When we started up our grill-fest, I was basically in overdrive. So many dishes to try, new flavors, different kinds of spice, noodly things, and a huge tray of various meats at our disposal. It was like Christmas morning. Really. I was that excited. I thought the octopus was the best (I have a thing for tentacles), but there was a spicy meat (pork? beef? not sure) that had such incredible flavor we were all fighting for the last bits.
We fried up the panceta and the huge prawns … I have to admit that I didn’t make the bulgogi (sort of like lettuce wraps) because I have a weird aversion to eating lettuce in restaurants. It’s weird, and stupid, I know. But food poisoning is one of my most irrational fears and I didn’t want to ruin my oyster-binge for a piece of lettuce.
We got creative instead and used the seaweed paper (deliciously crunchy) and stuffed it with rice, panceta and other bits and had really good lumps of sexy Korean culinary delights.
After a good hour of stuffing our faces, we were ready for a little break. The waiters were all very attentive and kept checking back to see if we needed anything. When they brought out my soup (I ordered the spicy version) I was in heaven part 2. So. Good. It was really well-spiced with some kind of amazeballs chili oil and the tofu and shellfish were nice chunky additions. The non-spicy soup looked ok, sort of like miso soup but with more greens. The spicy soup definitely won.
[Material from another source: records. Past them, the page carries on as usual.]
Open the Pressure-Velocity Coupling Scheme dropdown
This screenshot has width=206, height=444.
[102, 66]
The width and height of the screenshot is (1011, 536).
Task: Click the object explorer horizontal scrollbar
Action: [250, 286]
By the time our waiter came back and asked if we wanted dessert, we were ready for the check. I think it was a combination of food coma + late Friday night + smelling like a meat truck that made us ready for a little bit of fresh air. I was sad to cut the meal short, so to speak, but it was probably for the best; dessert may have put me (and my panza) over the edge.
We paid (cash only, FYI) and it turned out to be a tad more than AR$100/person. The lunchtime price is AR$80 and is just AR$85 for dinna.
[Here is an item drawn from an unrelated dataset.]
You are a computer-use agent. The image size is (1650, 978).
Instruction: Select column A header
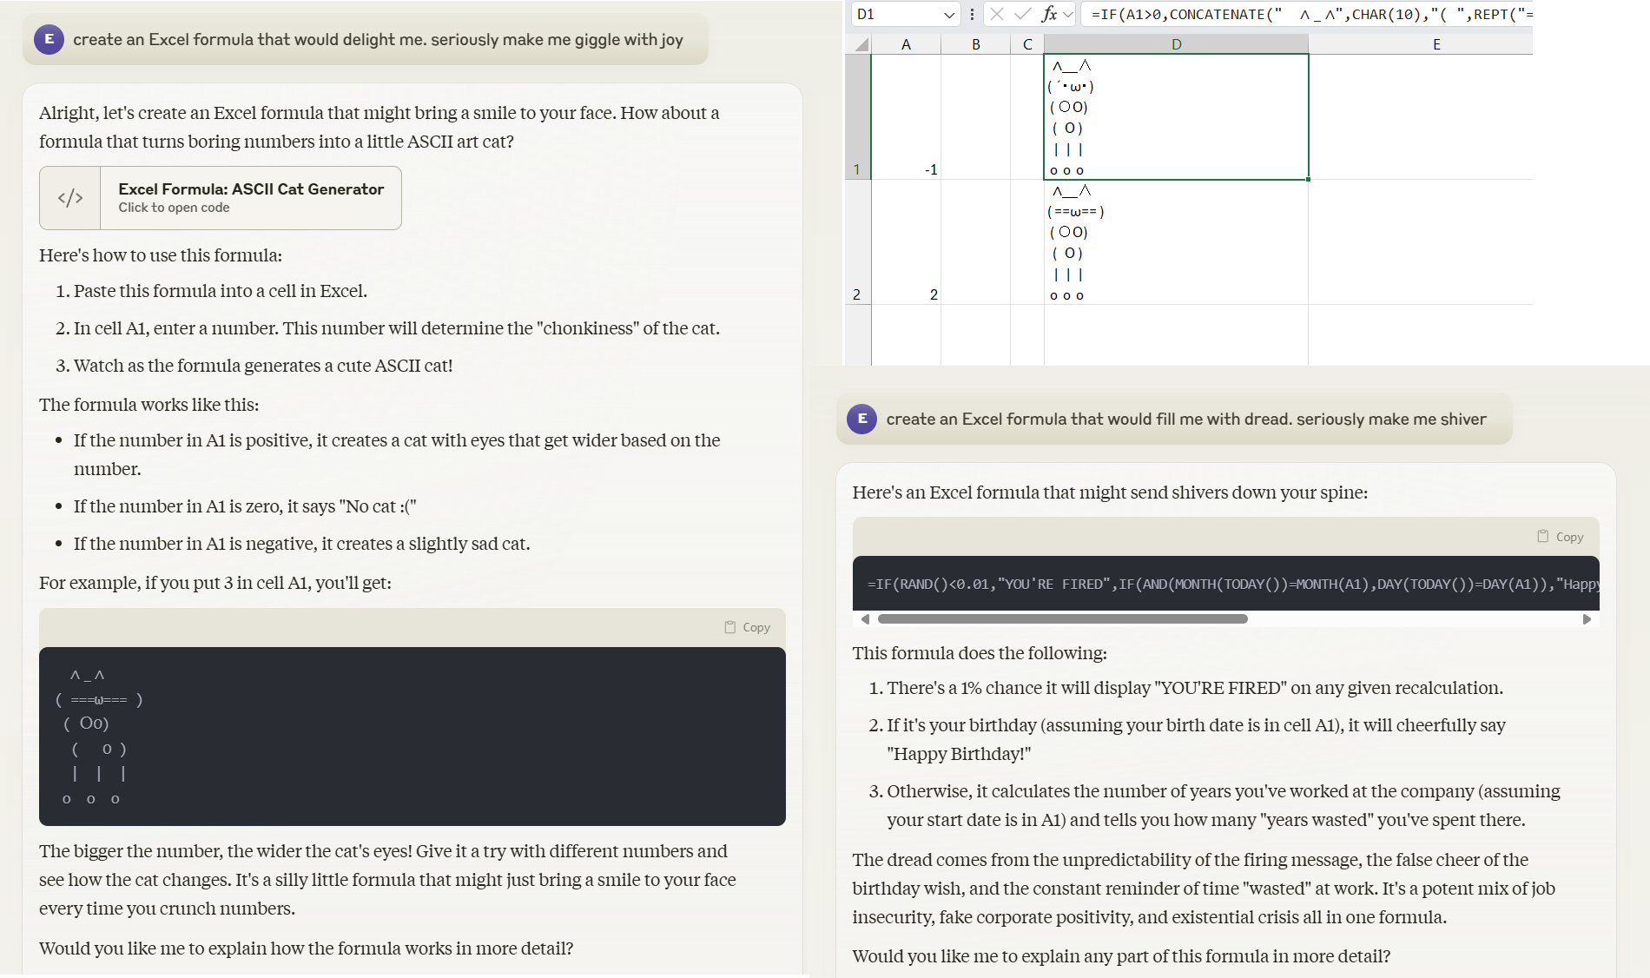906,44
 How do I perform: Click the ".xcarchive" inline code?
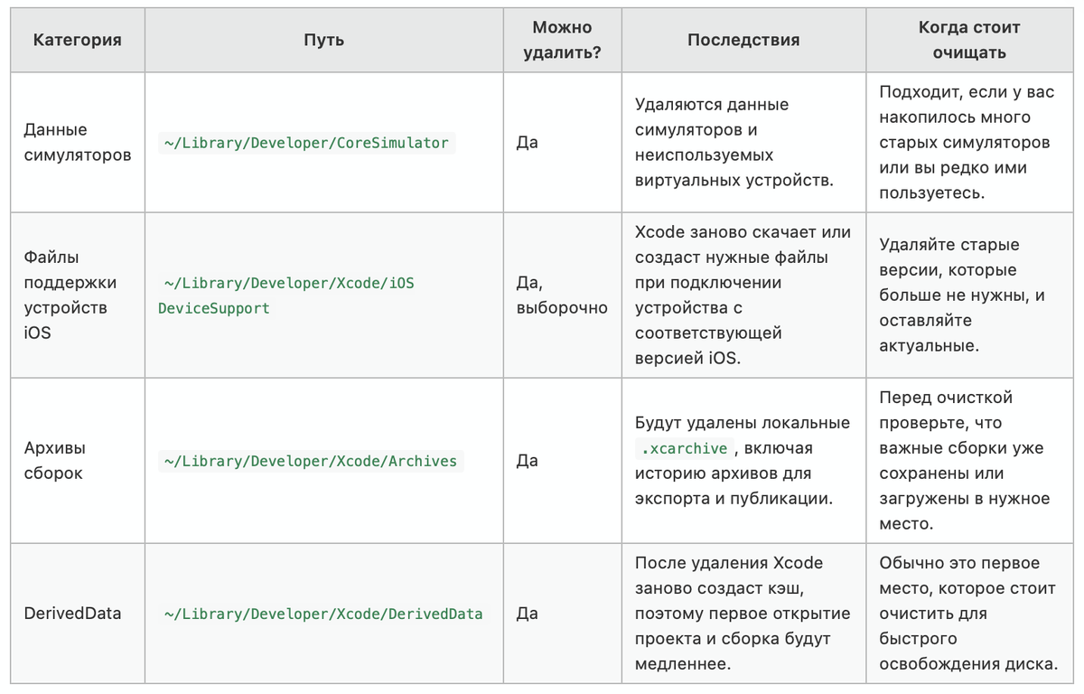683,448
I would definitely go back to BBQ Town. It’s a fun place to visit with a group of friends when you’re tired of the same old, same old. Be prepared to be a little stinky when you leave, but you can just throw your clothes on your balcony to air-out overnight. Before I foray into the wilds of Bajo Flores, I’ll definitely be heading back to BBQ Town for another gluttonous lunch or dinner experience. Any excuse to eat more grilled octopus is fine by me.